##### Source material

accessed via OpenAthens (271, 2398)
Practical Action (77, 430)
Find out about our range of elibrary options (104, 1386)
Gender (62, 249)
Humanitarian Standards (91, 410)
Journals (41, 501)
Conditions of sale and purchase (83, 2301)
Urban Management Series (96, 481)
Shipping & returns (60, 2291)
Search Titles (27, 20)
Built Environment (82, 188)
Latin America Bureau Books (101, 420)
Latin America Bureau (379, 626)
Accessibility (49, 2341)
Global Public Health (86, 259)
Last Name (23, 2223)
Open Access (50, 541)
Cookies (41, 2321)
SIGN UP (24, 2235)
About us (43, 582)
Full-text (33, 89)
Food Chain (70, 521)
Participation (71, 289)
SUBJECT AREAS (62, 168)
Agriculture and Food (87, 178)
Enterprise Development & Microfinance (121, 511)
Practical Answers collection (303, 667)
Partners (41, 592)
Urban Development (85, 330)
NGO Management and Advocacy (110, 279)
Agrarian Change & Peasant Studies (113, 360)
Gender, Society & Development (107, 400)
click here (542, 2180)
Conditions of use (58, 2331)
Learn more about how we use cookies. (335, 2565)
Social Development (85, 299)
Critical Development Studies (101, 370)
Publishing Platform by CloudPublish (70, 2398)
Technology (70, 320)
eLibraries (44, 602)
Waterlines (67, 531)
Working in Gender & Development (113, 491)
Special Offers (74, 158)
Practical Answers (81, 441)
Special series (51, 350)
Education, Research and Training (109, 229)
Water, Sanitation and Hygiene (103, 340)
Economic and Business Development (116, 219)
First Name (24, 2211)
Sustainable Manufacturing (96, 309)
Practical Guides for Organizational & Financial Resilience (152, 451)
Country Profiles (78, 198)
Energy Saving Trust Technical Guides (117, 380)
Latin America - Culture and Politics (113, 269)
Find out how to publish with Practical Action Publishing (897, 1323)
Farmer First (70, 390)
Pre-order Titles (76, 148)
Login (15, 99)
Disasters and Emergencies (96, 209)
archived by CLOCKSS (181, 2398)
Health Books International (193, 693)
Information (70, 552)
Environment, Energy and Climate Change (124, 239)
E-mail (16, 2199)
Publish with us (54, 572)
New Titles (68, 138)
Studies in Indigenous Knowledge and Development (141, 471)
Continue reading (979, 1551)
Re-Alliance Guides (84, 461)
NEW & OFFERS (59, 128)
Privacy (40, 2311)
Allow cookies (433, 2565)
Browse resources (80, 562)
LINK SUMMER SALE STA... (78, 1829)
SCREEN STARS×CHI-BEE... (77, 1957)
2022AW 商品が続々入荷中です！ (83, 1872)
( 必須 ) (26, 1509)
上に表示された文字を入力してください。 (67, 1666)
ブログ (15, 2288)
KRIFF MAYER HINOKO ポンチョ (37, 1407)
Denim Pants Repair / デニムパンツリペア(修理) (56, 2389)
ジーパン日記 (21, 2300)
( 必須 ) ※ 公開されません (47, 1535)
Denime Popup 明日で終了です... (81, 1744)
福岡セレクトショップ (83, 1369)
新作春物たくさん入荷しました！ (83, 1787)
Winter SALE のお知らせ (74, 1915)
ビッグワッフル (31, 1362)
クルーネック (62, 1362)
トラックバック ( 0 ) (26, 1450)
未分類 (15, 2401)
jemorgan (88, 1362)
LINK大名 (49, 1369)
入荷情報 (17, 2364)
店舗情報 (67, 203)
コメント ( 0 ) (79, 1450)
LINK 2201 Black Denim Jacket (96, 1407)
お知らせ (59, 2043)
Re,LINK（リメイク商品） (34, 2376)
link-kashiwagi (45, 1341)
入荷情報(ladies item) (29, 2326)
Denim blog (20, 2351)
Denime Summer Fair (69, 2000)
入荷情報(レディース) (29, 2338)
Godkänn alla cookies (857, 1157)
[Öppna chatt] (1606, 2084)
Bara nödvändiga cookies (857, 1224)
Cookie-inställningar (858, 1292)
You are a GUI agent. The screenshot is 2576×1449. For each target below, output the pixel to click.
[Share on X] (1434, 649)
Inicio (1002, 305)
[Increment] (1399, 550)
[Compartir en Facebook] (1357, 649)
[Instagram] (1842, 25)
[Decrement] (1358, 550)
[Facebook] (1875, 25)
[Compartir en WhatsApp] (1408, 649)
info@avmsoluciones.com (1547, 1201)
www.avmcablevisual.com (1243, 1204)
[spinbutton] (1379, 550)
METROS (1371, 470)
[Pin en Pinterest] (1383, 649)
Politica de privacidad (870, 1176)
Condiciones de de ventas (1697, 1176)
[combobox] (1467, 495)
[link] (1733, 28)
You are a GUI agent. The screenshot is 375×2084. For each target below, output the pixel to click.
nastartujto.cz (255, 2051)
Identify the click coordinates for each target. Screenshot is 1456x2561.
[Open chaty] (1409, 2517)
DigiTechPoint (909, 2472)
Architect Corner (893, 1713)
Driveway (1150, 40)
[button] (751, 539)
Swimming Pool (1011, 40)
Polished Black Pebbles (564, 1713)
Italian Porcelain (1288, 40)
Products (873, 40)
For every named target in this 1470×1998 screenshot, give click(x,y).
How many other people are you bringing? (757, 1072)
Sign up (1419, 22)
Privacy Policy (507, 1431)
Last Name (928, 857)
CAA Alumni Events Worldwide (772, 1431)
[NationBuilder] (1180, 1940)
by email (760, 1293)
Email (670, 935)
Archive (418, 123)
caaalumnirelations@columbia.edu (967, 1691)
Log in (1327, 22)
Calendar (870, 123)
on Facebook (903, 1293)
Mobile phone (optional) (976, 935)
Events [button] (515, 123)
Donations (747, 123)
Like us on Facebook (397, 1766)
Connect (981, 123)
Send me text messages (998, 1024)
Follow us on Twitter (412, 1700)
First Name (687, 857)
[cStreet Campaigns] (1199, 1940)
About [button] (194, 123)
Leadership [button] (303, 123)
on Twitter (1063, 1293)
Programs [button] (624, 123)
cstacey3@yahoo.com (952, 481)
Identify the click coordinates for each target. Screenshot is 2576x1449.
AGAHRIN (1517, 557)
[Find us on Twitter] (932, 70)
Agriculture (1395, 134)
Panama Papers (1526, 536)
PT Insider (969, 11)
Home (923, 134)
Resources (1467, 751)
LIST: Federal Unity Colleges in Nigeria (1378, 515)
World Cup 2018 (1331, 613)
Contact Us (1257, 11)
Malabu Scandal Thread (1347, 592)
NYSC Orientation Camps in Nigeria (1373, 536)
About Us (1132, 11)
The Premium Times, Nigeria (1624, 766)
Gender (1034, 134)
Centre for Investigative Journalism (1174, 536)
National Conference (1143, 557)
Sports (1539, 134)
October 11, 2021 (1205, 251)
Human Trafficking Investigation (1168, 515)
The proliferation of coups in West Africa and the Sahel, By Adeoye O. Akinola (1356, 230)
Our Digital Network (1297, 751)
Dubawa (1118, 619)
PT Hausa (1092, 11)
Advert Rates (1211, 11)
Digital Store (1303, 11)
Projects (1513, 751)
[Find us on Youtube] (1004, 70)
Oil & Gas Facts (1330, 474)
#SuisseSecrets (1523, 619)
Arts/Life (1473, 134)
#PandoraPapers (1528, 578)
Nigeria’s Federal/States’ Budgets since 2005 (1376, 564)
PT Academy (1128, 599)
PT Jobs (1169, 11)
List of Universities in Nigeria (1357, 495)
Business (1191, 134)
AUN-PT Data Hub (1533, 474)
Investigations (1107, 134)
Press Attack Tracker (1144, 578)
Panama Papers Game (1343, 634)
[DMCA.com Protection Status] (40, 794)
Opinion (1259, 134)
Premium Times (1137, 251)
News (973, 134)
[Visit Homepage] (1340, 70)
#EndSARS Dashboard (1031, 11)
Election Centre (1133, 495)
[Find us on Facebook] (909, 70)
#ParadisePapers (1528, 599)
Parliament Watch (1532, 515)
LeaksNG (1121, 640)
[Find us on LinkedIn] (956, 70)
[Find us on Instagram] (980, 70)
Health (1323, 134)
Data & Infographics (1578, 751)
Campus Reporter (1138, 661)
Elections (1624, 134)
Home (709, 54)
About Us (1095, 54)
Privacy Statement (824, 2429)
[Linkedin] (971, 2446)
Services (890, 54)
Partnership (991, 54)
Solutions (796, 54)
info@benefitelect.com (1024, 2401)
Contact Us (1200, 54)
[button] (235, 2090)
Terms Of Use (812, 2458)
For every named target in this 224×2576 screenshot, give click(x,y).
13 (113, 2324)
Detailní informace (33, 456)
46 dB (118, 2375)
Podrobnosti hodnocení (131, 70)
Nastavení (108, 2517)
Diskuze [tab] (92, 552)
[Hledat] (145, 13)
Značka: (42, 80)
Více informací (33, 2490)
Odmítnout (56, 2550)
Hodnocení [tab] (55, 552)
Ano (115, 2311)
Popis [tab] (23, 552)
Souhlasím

##########

* [Problem statement] Write down every line of the data above that includes the string "named".

* [Solution to the exercise]
For every named target in this 1470×1998 screenshot, give click(x,y).
For every named target in this 224×2576 screenshot, give click(x,y).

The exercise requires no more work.